General - In the following material we are going to discuss the estimation of population parameters such as the mean or the proportion (who have some attribute). Why do we want to do this sort of thing? If we manufacture a product that has a finite life, such as a light bulb or an automobile tire we might like to know the mean life of our product. This information could be helpful in setting our product warranty or developing an advertising program. Similarly if you were a politician running for election you would be very interested in the proportion of the people who were going to vote for you in the upcoming election.
In the cases cited above we wanted to develop an estimate of the population parameter of interest. In this course we will talk about two types of estimates: Point Estimates and Interval Estimates.
- A point estimate is a single value that can be used to approximate a population parameter. An example might be the mean income of south sound community college students that we get by taking a simple random sample of the population from the population of community college students in the south sound.
- An interval estimate covers a range of values and is used to estimate the true value of a population parameter. For example we might say the we are 95% confident that the interval from $21,223 to $26,748 actually does contain the true mean income of the population of community college students in the south sound.
In developing estimates it will be important for us to differentiate between estimates based on large samples and those based on small samples. The statistical techniques that we will use are different. In this course you call a sample large if n > 30 (the sample size is greater than 30. If n < 30 we will say that we have a small sample. The exact way we will calculate an interval estimate will depend on sample size (large, small), population distribution (normal, not normal) and our knowledge of the population standard deviation (more about this a little later on in this lesson). Now let's take a look at some point estimates.
Point Estimates - Suppose we buy 50 boxes of a particular brand of cereal. The boxes all say that they weigh 15 ounces but we want to see if that is really the population mean. When we weigh our boxes we get a sample mean of 15.06 ounces, this is our point estimate of the mean weight of boxes of this kind of cereal. Another point estimate might be developed by taking 100 Christmas lights and seeing how long they go before they burnout. Suppose our sample of 100 lights has a sample mean of 150 hours. This would be our point estimate of the mean life of the population of this type of bulb.
Interval Estimates -
The trickiest part about interval estimates is understanding what they really tell us. The figure on the right shows the case where we have taken a number of samples, all of the same size and calculated the confidence interval for the mean of a particular population. As you can see from the figure most of the intervals contain the true (but unknown) population mean. But, one of the intervals shown does not contain the true mean. We did everything correctly, we gathered our data carefully, our calculations were flawless, but the true mean is not in our interval. No matter how good a job we do when we we sample there is always a chance that the true mean will not be in the interval that we build. Therefore we talk about a 95% or someother level of confidence. This means that if we were to repeat our sampling process 100 times, using the same sample size and other procedures about 95% of our intervals would contain the true population mean. What we are saying is that the process we use should give us a certain level of confidence that the true mean is in our interval. The true population mean is not a variable, it is what it is, we just don't happen to know the value.

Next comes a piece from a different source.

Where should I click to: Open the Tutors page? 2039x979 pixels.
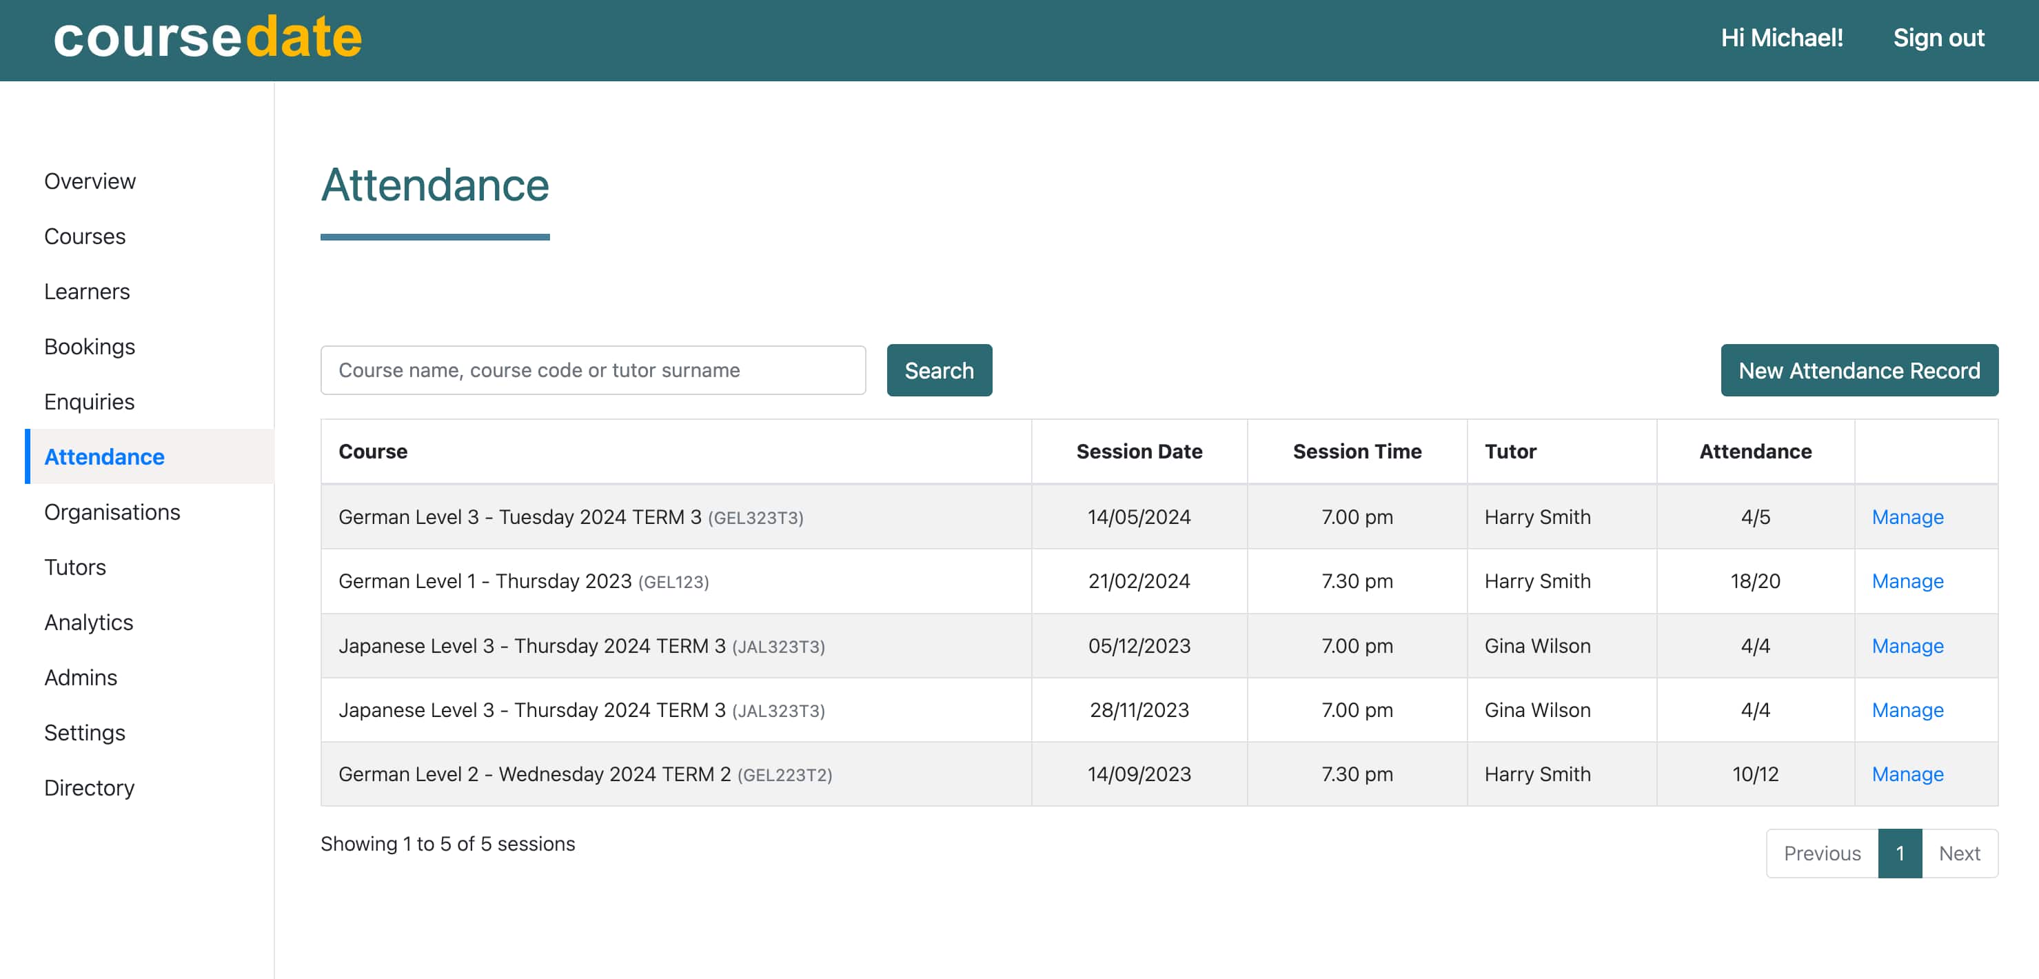click(74, 567)
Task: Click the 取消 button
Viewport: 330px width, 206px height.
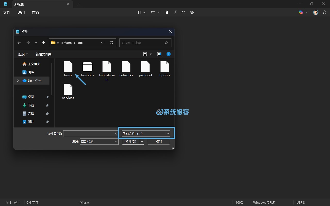Action: coord(159,142)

Calculating Confidence Intervals
- The first thing we have to specify is the degree of confidence, this is the probability (relative frequency basis - remember that from earlier in the course?) that the confidence interval actually does contain the true value of the population parameter. The confidence interval is usually expressed as a percent such as 99%, 95%, 90% (or the equivalent decimal form). If can also be expressed as 1 - alpha (Greek letter).
- Now we are going to use information about the confidence level to help us determine the critical values of z (Zalpha/2 in the text). Remeber when we drew a picture of a normal distribution? If not, here (to your right) is such a picture. Note that the area between the lower boundary and the upper boundard is .95 or 95%, this is our confidence intervals probabilty. Our distribution is symmetric so half the area is on one side of the mean and half is on the otherside. In addition note that the tails of the distribution are labeled alpha/2 where alpha plus our confidence interval equal 1.
- Divide the decimal value of the confidence interval by 2. In this case 0.95/2 = 0.4750. Now go into the body of the Z table (currently table A-2 in the text) looking for this area. When you have found the area determine the value of z that goes with this area. In this case z = 1.96. This is our critical value of z also called zalpha/2 in the text (except they used the Greek letter for alpha).
- The next step is to calculate themargin of error, which is represented by the letter E in our text. The figure on the right shows two formulas for calculating E. In the first case (left most) the population standard deviation is known and we can use its value to calculate E. In the second case (right most) we have a large sample, the population standard deviation is not known but we have the sample standard deviation, s, and can use it in our calculation of E (the margin of error).
- To calculate the upper and lower bounds of the confidence interval we will add E to the sample mean (upper bound) and subtract E from the sample mean (lower bound). This is shown in the first figure in the Calculating Confidence Intervals section.
- :Once we have the upper and lower limits of the confidence interval we can write our result as
What if we want to build a confidence interval for a population proportion? The figure on the right shows the appropriate techniques to use for a 95% confidence interval for a proportion. The value of z is found the same way that we found it when we were building a confidence interval for a population mean. However, the value of E, the margin of error is calculated differently. For proportions E is calculated as the square root of the product of the sample proportion times one minus the sample proportion divided by the sample size (Note all but z are under the radical, see figure above). To calculate the actual interval we add E to the sample proportion (upper limit) and subtract E from the sample proportion (lower limit).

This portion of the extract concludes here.